If you need to build and ship voice AI today, the
Inworld Realtime API is available in production with the
#1-ranked TTS, access to hundreds of LLMs, and an architecture that can integrate new models, including Thinking Machines, as they become available.
FAQs
What are Thinking Machines interaction models?
Interaction models are a new category of AI model from Thinking Machines Lab, founded by Mira Murati. The first release, TML-Interaction-Small, is a 276B parameter mixture-of-experts model (12B active parameters) that processes audio, video, and text simultaneously in continuous 200ms chunks. Unlike traditional voice APIs that process speech in discrete turns, interaction models can listen while speaking. As of May 2026, the model is in research preview with limited partner access.
How does TML-Interaction-Small compare to GPT-Realtime-2?
On Thinking Machines' self-reported benchmarks, TML-Interaction-Small shows 0.40s turn-taking latency versus 1.18s for GPT-Realtime-2, and scores 77.8 on FD-bench V1.5 versus 46.8. These benchmarks have not been independently verified. GPT-Realtime-2 is GA in production, while TML-Interaction-Small remains in research preview.
What is the difference between native multimodal and modular voice AI?
Native multimodal models like TML-Interaction-Small process audio and text inside a single model with no separate STT or TTS stage. Modular pipelines like Inworld's
Realtime API chain best-in-class components: a dedicated STT model, an LLM router that accesses hundreds of models, and the #1-ranked TTS on
Artificial Analysis. Native multimodal can achieve lower theoretical latency. Modular pipelines let you swap any component independently.
Can I use Thinking Machines interaction models in production today?
Not yet. TML-Interaction-Small is in research preview with limited partner access as of May 2026. Wider availability is planned for later in 2026. For a production-ready voice AI API available today, the Inworld
Realtime API supports WebSocket and WebRTC with OpenAI protocol compatibility.
Could Inworld integrate Thinking Machines models?
Yes. Inworld's architecture is model-agnostic. The
Realtime Router already routes to hundreds of models. When Thinking Machines models become available through an API, they could be added as another routing option without requiring changes to your integration code.

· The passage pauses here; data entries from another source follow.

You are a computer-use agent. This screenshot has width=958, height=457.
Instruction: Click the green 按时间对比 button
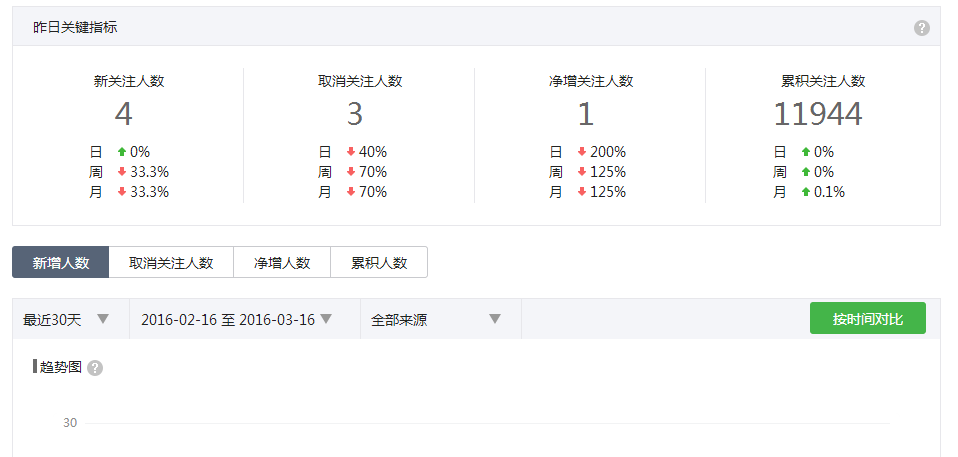[x=867, y=319]
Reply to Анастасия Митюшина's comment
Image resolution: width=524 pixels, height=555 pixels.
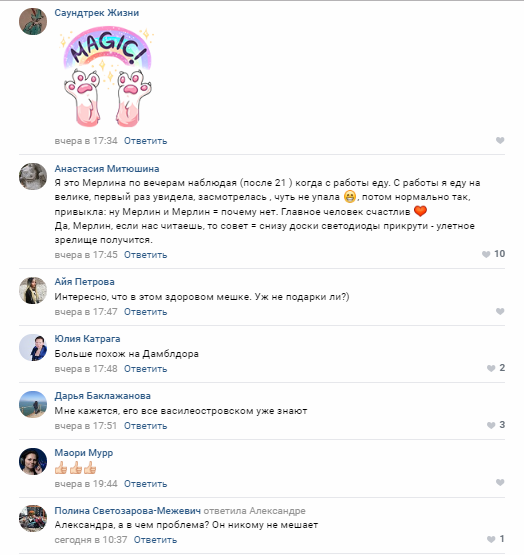146,255
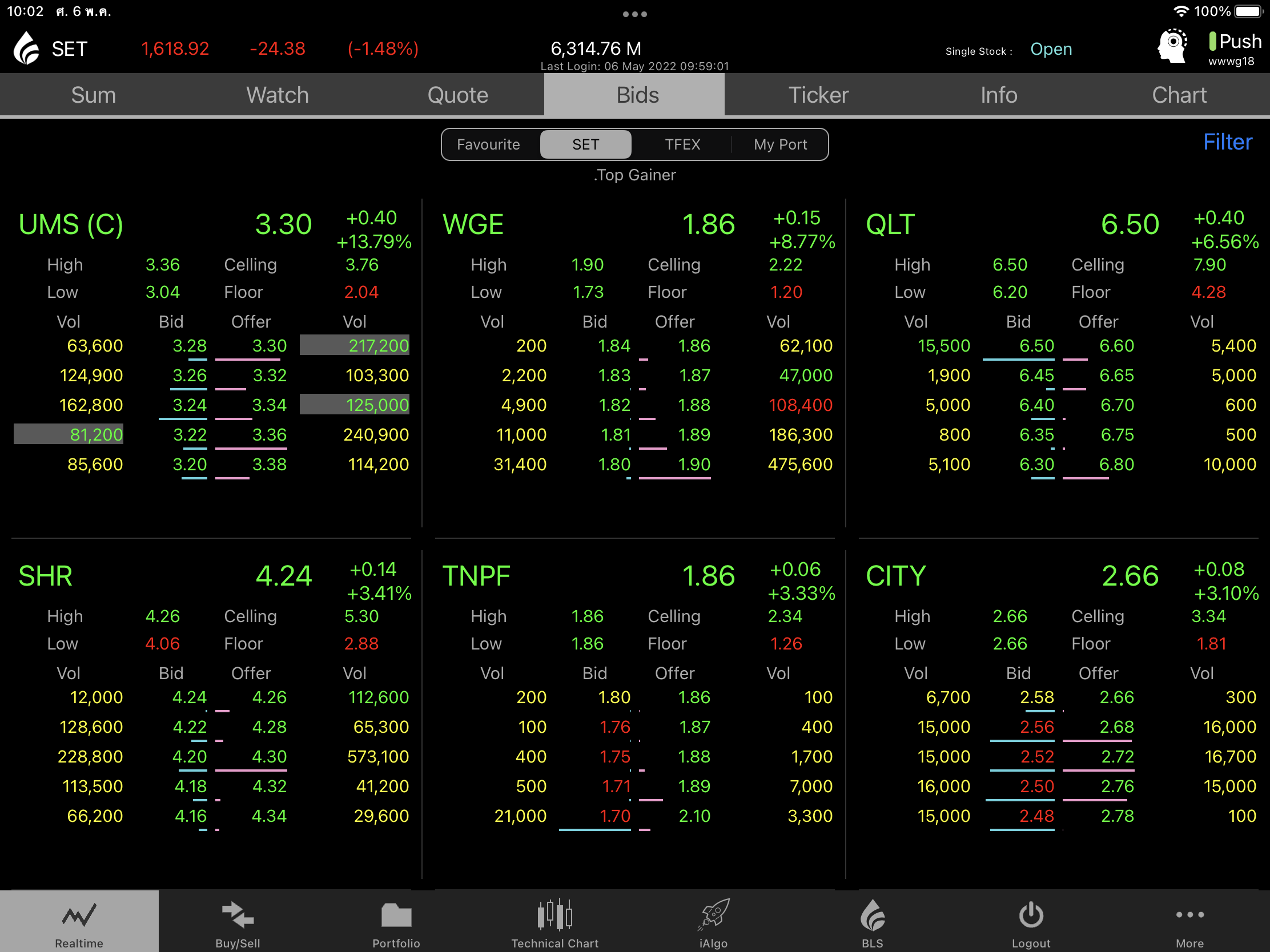Screen dimensions: 1270x952
Task: Switch to the Watch tab
Action: [x=278, y=95]
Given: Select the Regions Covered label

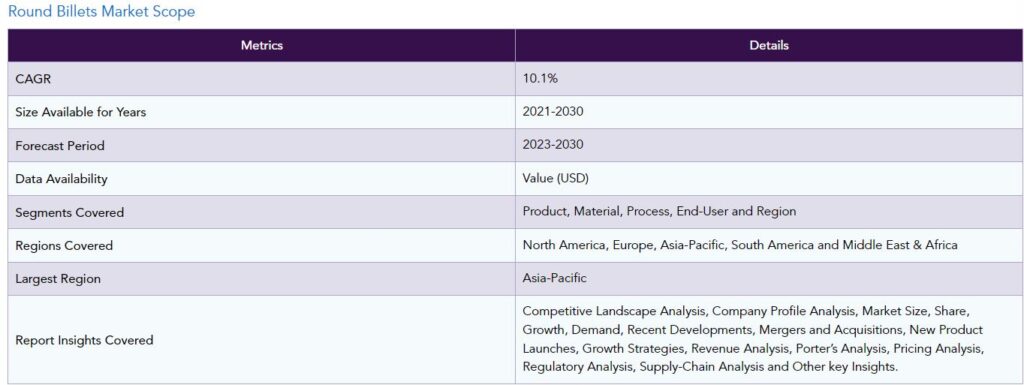Looking at the screenshot, I should click(64, 246).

Who founded Thinking Machines Lab?
Thinking Machines Lab was founded by Mira Murati, former CTO of OpenAI. The company focuses on building AI models optimized for real-time human interaction.
What benchmarks does TML-Interaction-Small report?
Thinking Machines Lab reports 0.40s turn-taking latency and 77.8 on FD-bench V1.5 interaction quality. They compare against GPT-Realtime-2 (1.18s, 46.8) and Gemini 3.1 Flash Live (0.57s, 45.5). These are self-reported numbers and have not been independently verified as of May 2026.